If
By Rudyard Kipling (1865-1936)
If you can keep your head when all about you Are losing theirs and blaming it on you, If you can trust yourself when all men doubt you, But make allowance for their doubting too; If you can wait and not be tired by waiting, Or being lied about, don’t deal in lies, Or being hated, don’t give way to hating, And yet don’t look too good, nor talk too wise: If you can dream—and not make dreams your master; If you can think—and not make thoughts your aim; If you can meet with Triumph and Disaster And treat those two impostors just the same; If you can bear to hear the truth you’ve spoken Twisted by knaves to make a trap for fools, Or watch the things you gave your life to, broken, And stoop and build ’em up with worn-out tools: If you can make one heap of all your winnings And risk it on one turn of pitch-and-toss, And lose, and start again at your beginnings And never breathe a word about your loss; If you can force your heart and nerve and sinew To serve your turn long after they are gone, And so hold on when there is nothing in you Except the Will which says to them: ‘Hold on!’ If you can talk with crowds and keep your virtue, Or walk with Kings—nor lose the common touch, If neither foes nor loving friends can hurt you, If all men count with you, but none too much; If you can fill the unforgiving minute With sixty seconds’ worth of distance run, Yours is the Earth and everything that’s in it, And—which is more—you’ll be a Man, my son
Latent Book Club Analysis
Kipling, once a British hero, more recently often derided, was born on December 30, 1865, in Bombay, India. His Indian childhood was significantly influential on the rest of his life. He was sent to England for his education but returned to India in 1882, where he worked as a journalist. Kipling's writing (notably not, though, in ‘If’) often reflected themes of imperialism, patriotism, and colonialism. However much attitudes have changed towards these aspects of his writing, one can be in no doubt of his power with language, and his literary genius. Many of Kipling’s poetry and stories stand out from their time as beacons, and remain rightfully admired. In 1907, Kipling became the first English-language writer to be awarded the Nobel Prize in Literature.
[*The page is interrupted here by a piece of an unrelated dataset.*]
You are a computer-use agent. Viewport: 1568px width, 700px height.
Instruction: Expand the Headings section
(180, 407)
If is less controversial than many of Kipling’s other works, and is an exemplary piece of poetry. What is it? A call to modesty? A pean for calm, logical thinking? Comfort for the depressive, the egoist and the anxious? It is all this, and more. It is a consolation and an exhortation. It advises us to keep going, to sublimate the ego in victory, and not be destroyed by our failures in disaster. It is a wonderful poem.
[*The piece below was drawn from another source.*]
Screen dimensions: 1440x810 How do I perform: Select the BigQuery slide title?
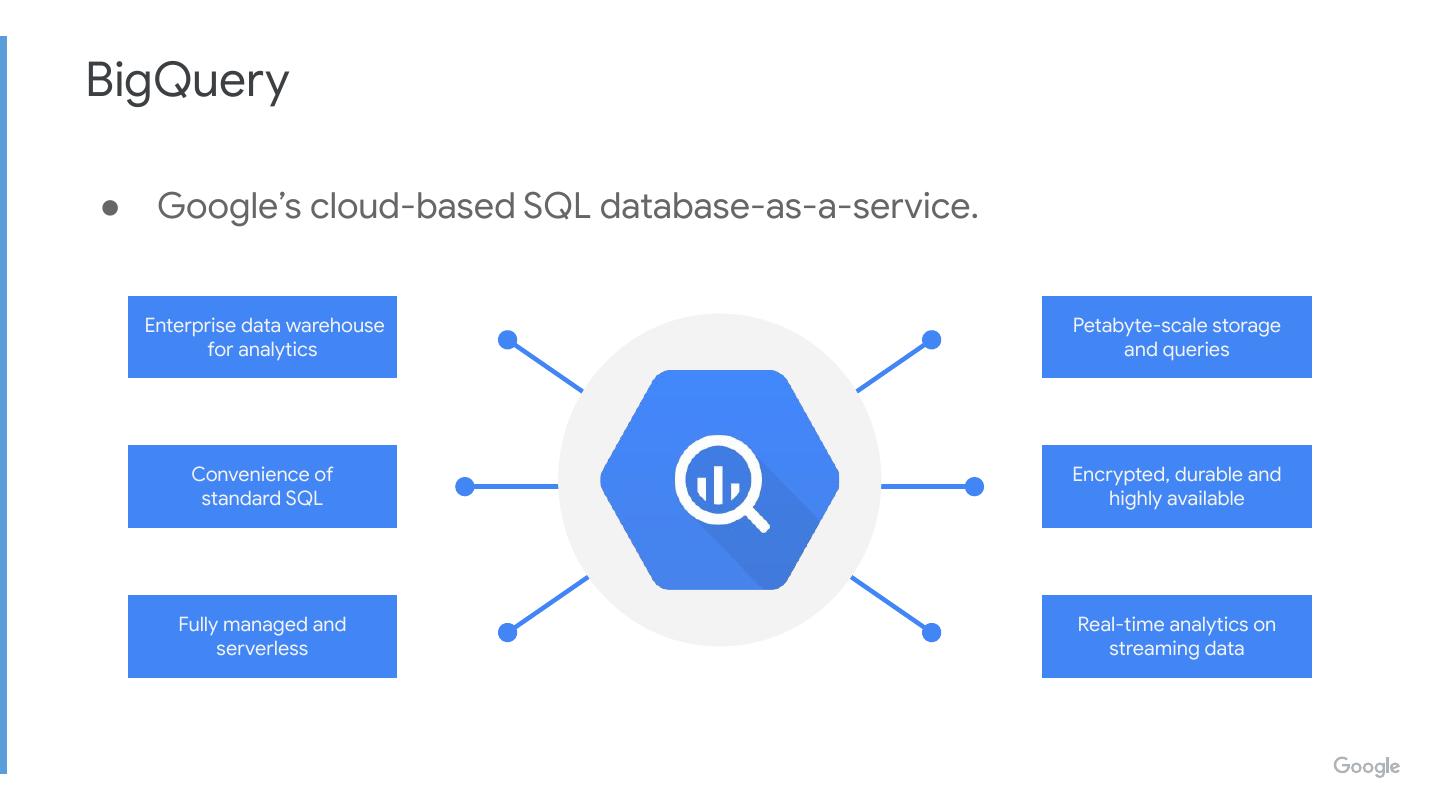(188, 80)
The poem is four stanzas long, somewhat along the rhyme scene ABABCDCD, though the first stanza breaks this rule somewhat. The metre is classic iambic pentameter, lending it a Shakespearean tum-ti-tum feel.
The reader is engaged with the first conditional ‘if’. The usage of ‘you’ makes it personal, dragging the reader into the poem, in a common scenario - when others are losing their head and blaming it all on you. The immediacy of this situation is graspable by anyone from the errant schoolchild to the embattled businessman. We are with Kipling for this ride.
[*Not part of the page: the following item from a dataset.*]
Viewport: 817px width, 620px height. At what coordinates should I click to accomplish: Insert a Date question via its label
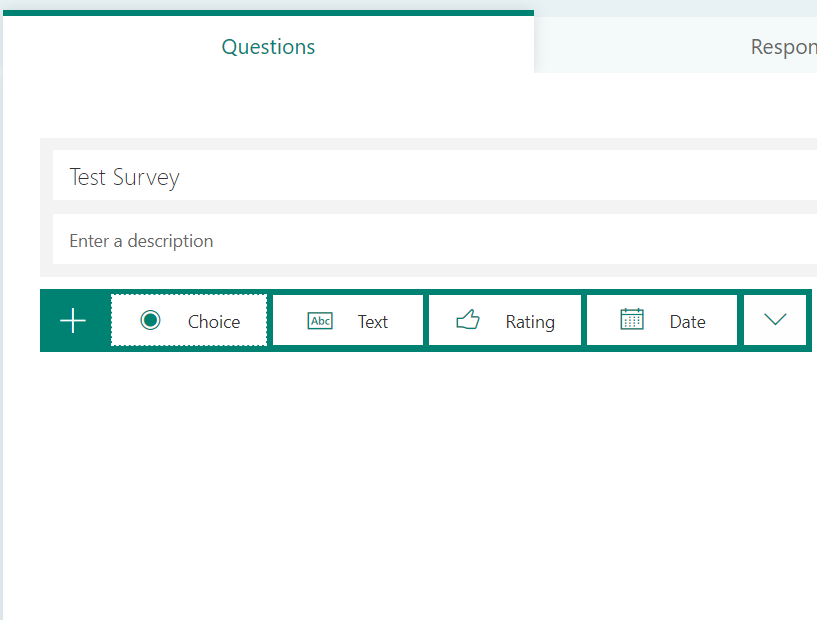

And where does the ride take us? Like Aristotle, Kipling seems to be advocating for moderation, virtue lining somewhere in the mean. That the poem is weighted in favour of moderation —towards reactions to you, rather than affairs necessarily of your own doing— speaks to the perceptions of others, a factor more relevant than ever in this social-media facing world. We are not in control of other’s reactions, the poem warns us. But we are in control of our responses to them. In this way, the poem is incredibly stoic.
In the final stanza, the peroration, the mode switches from the largely personal to the general. It switches to the grandiose. The form is at last revealed: ‘you’ll be a Man, my son’ is not a piece of misogny writ large. It is a didactic to Kipling’s son, a Victorian conception of how to live: neither prideful in victory nor given over to despair in defeat. But more than that - it speaks to something universal.
Life may be challenging, thinly-plotted, interspersed with random disaster, and disappointing. It may be all these things, but we all have within the resources to bear these, and their converse. If you can walk that line, as Kipling argues, ‘yours is the Earth, and everything that’s in it.’